Według badania zrealizowanego na zlecenie Carefleet S.A., 40,6 proc. przedsiębiorców z sektora MŚP stosuje metody ograniczające koszty wynikające z niewłaściwego wykorzystania służbowych pojazdów przez pracowników. Najpopularniejszym sposobem jest monitoring stylu jazdy kierowców za pomocą systemu GPS. To rozwiązanie stosuje 60 proc. ankietowanych, którzy deklarują, że podejmują jakiekolwiek działania w tym zakresie. Marginalną rolę w firmach MŚP odgrywają natomiast rozmowy edukacyjne z kierowcami oraz kary i nagrody za nieekonomiczną i niebezpieczną jazdę.

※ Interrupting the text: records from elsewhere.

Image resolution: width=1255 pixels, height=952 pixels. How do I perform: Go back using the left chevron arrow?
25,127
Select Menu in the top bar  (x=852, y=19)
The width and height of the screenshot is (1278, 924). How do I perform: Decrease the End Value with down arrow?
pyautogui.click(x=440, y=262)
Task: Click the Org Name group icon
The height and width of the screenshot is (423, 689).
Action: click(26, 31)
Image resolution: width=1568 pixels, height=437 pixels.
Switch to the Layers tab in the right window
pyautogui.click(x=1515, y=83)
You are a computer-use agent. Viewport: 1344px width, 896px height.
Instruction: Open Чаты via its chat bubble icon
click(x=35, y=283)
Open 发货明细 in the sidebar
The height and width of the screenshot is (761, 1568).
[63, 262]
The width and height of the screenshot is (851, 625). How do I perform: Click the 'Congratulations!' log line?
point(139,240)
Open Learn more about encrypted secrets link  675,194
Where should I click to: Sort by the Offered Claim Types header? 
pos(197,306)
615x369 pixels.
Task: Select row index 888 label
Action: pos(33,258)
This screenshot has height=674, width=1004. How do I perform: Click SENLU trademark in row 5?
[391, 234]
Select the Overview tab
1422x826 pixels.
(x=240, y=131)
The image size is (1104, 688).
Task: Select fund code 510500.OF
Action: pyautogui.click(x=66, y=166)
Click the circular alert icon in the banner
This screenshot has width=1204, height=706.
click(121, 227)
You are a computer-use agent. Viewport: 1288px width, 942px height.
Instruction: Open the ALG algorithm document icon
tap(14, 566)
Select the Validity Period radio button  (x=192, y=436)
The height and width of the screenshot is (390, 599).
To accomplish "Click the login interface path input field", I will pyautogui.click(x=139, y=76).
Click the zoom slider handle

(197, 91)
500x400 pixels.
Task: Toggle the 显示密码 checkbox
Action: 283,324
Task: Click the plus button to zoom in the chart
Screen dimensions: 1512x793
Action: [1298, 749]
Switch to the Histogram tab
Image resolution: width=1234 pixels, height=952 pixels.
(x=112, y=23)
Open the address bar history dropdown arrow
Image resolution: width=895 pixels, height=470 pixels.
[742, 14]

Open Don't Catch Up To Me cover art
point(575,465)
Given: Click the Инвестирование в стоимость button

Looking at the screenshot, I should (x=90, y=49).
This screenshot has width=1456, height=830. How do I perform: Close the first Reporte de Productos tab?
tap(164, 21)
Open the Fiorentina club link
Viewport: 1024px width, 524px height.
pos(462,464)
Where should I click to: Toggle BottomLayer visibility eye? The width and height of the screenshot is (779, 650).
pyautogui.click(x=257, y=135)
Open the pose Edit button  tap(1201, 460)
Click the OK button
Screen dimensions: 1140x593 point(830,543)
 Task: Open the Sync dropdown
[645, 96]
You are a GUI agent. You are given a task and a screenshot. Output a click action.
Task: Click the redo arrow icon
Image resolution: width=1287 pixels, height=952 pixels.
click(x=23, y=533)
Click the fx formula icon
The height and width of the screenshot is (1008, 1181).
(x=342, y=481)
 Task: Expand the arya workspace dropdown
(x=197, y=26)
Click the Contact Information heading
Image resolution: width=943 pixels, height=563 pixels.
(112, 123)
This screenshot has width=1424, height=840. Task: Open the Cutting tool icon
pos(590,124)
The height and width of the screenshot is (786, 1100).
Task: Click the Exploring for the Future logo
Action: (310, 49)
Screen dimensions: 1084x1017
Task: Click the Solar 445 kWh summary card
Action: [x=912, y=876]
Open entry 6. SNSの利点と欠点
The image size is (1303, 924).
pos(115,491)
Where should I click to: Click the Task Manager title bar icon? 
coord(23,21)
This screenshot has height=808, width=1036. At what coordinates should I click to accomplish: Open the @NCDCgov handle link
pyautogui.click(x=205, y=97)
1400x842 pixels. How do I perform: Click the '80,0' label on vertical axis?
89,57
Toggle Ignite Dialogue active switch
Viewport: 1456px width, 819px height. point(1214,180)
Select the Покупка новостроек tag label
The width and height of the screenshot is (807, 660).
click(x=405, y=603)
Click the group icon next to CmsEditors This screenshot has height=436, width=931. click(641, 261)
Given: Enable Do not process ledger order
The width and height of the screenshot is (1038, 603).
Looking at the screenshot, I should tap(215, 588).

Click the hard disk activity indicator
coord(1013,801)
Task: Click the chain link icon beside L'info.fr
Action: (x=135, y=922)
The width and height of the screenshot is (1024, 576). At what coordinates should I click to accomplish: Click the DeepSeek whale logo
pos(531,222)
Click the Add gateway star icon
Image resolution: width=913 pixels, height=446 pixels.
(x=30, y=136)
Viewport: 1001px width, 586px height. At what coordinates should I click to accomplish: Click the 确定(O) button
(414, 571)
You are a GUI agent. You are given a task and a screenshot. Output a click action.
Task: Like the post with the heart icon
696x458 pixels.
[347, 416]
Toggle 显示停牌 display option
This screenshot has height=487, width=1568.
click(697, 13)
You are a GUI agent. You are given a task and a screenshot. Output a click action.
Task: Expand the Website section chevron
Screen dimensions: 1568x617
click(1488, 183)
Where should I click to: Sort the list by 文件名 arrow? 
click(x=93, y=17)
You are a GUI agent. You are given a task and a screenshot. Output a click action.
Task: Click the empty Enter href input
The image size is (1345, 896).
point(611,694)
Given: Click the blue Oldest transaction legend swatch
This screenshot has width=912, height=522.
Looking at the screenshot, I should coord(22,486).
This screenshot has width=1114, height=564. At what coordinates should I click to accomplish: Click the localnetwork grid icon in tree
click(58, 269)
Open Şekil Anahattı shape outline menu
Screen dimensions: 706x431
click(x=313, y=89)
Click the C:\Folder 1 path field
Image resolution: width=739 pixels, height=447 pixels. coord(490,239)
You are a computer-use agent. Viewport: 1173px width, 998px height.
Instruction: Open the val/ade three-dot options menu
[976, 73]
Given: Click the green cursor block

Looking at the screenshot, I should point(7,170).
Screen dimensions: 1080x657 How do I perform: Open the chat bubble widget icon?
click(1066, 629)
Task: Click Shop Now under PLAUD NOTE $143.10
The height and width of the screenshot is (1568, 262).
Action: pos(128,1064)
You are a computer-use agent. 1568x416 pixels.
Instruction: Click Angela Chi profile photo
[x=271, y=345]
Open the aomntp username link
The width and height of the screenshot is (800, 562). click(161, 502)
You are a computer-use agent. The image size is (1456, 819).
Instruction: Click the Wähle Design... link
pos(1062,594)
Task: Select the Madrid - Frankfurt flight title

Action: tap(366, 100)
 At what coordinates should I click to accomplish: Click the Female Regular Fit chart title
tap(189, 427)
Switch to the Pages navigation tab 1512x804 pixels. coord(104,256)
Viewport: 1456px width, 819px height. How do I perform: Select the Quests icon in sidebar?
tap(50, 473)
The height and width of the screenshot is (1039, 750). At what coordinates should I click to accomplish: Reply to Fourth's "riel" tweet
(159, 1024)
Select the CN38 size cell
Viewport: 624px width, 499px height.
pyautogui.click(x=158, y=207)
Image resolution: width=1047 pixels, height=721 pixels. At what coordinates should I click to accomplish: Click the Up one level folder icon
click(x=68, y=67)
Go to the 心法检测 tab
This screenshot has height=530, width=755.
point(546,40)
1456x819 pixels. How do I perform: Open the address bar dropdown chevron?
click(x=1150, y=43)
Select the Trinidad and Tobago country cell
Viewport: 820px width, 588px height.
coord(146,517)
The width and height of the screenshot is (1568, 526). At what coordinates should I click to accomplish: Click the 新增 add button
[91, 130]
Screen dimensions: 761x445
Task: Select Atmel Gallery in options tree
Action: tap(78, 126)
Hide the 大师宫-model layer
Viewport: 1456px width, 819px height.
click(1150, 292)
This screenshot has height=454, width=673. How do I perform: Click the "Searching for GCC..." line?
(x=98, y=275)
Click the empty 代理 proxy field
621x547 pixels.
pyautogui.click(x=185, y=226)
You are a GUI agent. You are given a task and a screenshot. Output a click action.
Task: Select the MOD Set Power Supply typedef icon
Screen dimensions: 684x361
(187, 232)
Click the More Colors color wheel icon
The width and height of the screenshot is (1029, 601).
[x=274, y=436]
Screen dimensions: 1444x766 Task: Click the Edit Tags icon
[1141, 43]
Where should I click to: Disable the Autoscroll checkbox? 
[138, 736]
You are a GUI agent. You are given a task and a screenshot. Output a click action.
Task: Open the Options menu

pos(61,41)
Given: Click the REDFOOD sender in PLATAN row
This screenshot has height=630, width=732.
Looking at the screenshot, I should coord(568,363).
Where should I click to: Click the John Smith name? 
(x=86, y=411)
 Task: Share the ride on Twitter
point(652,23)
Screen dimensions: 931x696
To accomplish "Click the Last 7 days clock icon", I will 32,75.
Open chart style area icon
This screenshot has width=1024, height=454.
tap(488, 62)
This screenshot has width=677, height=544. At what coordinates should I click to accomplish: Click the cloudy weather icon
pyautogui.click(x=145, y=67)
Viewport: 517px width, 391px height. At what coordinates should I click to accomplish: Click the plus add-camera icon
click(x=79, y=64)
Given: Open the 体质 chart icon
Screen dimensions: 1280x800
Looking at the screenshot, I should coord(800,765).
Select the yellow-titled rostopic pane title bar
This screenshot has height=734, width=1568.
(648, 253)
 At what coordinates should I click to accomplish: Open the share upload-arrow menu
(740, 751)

Nadmierna eksploatacja samochodów służbowych to problem wielu firm, a zarazem istotny czynnik wpływający na efektywność wykorzystania floty i koszty jej użytkowania. Dlatego już nie tylko korporacje i duże przedsiębiorstwa, ale coraz częściej również podmioty z sektora MŚP wprowadzają rozwiązania, których celem jest eliminacja ponadnormatywnego zużycia firmowych pojazdów, takie jak np. monitoring stylu jazdy.
– Częstą przyczyną stłuczek i wypadków komunikacyjnych są sami kierowcy, którzy nie przestrzegają przepisów ruchu drogowego, nie dostosowują prędkości do warunków panujących na drodze i nieodpowiednio eksploatują pojazdy. W takich przypadkach – dzięki możliwości precyzyjnego odczytu czasu i miejsca zdarzenia oraz prędkości przed i w trakcie kolizji – systemy monitorowania mogą być wykorzystywane do oceny stylu jazdy kierowcy i weryfikacji okoliczności wypadku. Statystyki potwierdzają, że kierowcy objęci elektronicznym nadzorem GPS jeżdżą wolniej, płynniej, a także łagodniej ruszają i hamują – twierdzi Ilona Ochęduszko, dyrektor Departamentu Account Management w Carefleet S.A.
Wśród najpopularniejszych rozwiązań wykorzystywanych przez przedsiębiorców, którzy w badaniu zadeklarowali, iż stosują metody ograniczające ponadnormatywną eksploatację służbowej floty, jest też tworzenie polityki flotowej (36,3 proc. wskazań). Jak twierdzi Ilona Ochęduszko z Carefleet S.A., jeszcze do niedawna polityki flotowe w postaci regulaminów lub procedur tworzone były przede wszystkim w dużych firmach, posiadających kilkadziesiąt lub kilkaset samochodów. Obecnie coraz więcej przedsiębiorstw z sektora MŚP reguluje na piśmie kwestie związane z nabywaniem, użytkowaniem i wymianą samochodów służbowych.
– Polityka samochodowa jest istotna nie tylko ze względu na zarządzanie znaczną wartością majątku firmy, ale przede wszystkim z uwagi na bezpieczeństwo użytkowników samochodów poruszających się po drogach. Ważne, aby nie był to jedynie „martwy”, jednorazowy dokument. Polityka flotowa musi ewaluować, a jej zapisy nadążać zarówno za zmianami prawno-podatkowymi, jak też działaniami wewnątrz organizacji. Często, jako firma CFM, udzielamy wsparcia w tworzeniu polityki flotowej naszym Klientom. Średni i mali przedsiębiorcy również szukają sposobów, jak zminimalizować szkodowość pojazdów i zwiększyć bezpieczeństwo pracowników – dodaje Ilona Ochęduszko.
Jeśli chodzi o tworzenie polityk flotowych wyjątek w sektorze MŚP stanowią mikroprzedsiębiorstwa zatrudniające od 1 do 9 pracowników. Zaledwie 7,5 proc. badanych, którzy deklarowali, że stosują metody ograniczające zużycie floty, wybiera to rozwiązanie. Dla porównania w małych firmach jest to 42,9 proc., a w średnich 45,8 proc.